L’altro fatto è riferito alle vicende di un 29enne residente a Pechino «Lei Yang è morto misteriosamente il 7 maggio mentre veniva portato a una stazione di polizia. Questo ha sollevato sospetti sulla brutalità della polizia e ha finito per destare preoccupazione a livello nazionale sulla sicurezza dei cittadini».
E infine proteste sono scoppiate nelle provincie del Jiangsu e lo Hubei, dove i genitori di studenti delle scuole superiori stanno chiedendo «la fine di politiche discriminatorie che tagliano le quote di iscrizione universitaria dei propri figli per aumentare le possibilità degli studenti delle regioni occidentali di finire nelle migliori istituzioni».
«In tutti questi tre casi, il governo è coinvolto, e costituisce il motivo per cui la popolazione è snervata», ha detto He Hui, professore presso la Scuola Internazionale di Giornalismo e Comunicazione della Università di lingue straniere di Pechino, al quotidiano ufficiale.
Secondo He, i dipartimenti chiamati in causa hanno reagito lentamente, la loro risposta e i messaggi non avevano autorità, e sono stati vaghi su chi dovrebbe essere responsabile. «Questi eventi consecutivi hanno fatto mettere in dubbio la credibilità del governo, che porta a insoddisfazione sociale», ha osservato.

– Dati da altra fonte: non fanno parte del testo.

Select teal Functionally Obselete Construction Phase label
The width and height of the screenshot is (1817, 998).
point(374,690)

La questione degli studenti e dei genitori dei ragazzi del Jiangsu ha destato l’attenzione anche dei media internazionali.
In un lungo articolo il Wall Street Journal ha provato a raccontare di cosa si tratta: «Il Jiangsu, una delle province più istruite e benestanti del paese e sede di molte importanti università, avrebbe dovuto rinunciare a 38.000 posizioni finora assegnate agli studenti della provincia da riempire. Il sistema di esame in corso offre agli studenti delle aree urbane un vantaggio significativo nel modo in cui i punteggi degli esami vengono calcolati e sono distribuiti i posti nelle università. Molti funzionari hanno sostenuto per anni che il sistema esistente discrimina le meno prospere province della Cina, perché quelle regioni si sono concentrate sul lavoro a breve termine e l’industria a discapito dell’istruzione».

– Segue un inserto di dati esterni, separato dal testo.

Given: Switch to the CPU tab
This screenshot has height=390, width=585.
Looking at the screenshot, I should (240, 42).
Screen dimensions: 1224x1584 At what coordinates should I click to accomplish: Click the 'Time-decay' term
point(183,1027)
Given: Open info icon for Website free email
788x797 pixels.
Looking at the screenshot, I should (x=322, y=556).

E così «l’annuncio dei cambiamenti ha stordito molti genitori e studenti del Jiangsu (così come docenti e tutor della regione), i quali – come i loro omologhi di altre regioni – spendono enorme energia ogni anno nella preparazione per ciò che è essenzialmente l’unica strada per i giovani cinesi di essere ammessi nel college e alle università nazionali».
Alcuni genitori hanno così cominciato a protestare presso le scuole locali e sui social media – in brevissimo tempo – è esplosa la rabbia. E i giorni successivi a queste prime proteste, la rabbia è passata alla vita vera, quando centinaia sono scesi in piazza e hanno manifestato fuori dagli uffici governativi.
«Video pubblicati online mostrano che la stragrande maggioranza delle proteste erano rumorose, ma tranquille, a differenza di un certo numero di precedenti episodi altrove in Cina. Entro un breve periodo di tempo i manifestanti si sono riuniti, i funzionari di livello provinciale sono apparsi davanti alla folla a Nanchino e hanno promesso di ascoltare le lamentele circa la nuova politica.
Poche ore dopo, di fronte all’opposizione pubblica, i funzionari del Jiangsu hanno promesso pubblicamente che non ci sarebbe stato alcun cambiamento al numero di posti disponibili per gli studenti della provincia, almeno per il momento».
In superficie, spiega il reporter del Wall Street Journal, «gli eventi nel Jiangsu sembrano confermare la narrazione classica di un pubblico irrequieto e diffidente capace di contrapporsi alle autorità cinesi, e i funzionari costretti a fare marcia indietro», indicando così «un modello per il futuro cambiamento politico in Cina».
Ma in realtà non è così, anche perché questa di Nanchino era più una protesta per mantenere lo status quo, anziché cambiare qualcosa, davvero.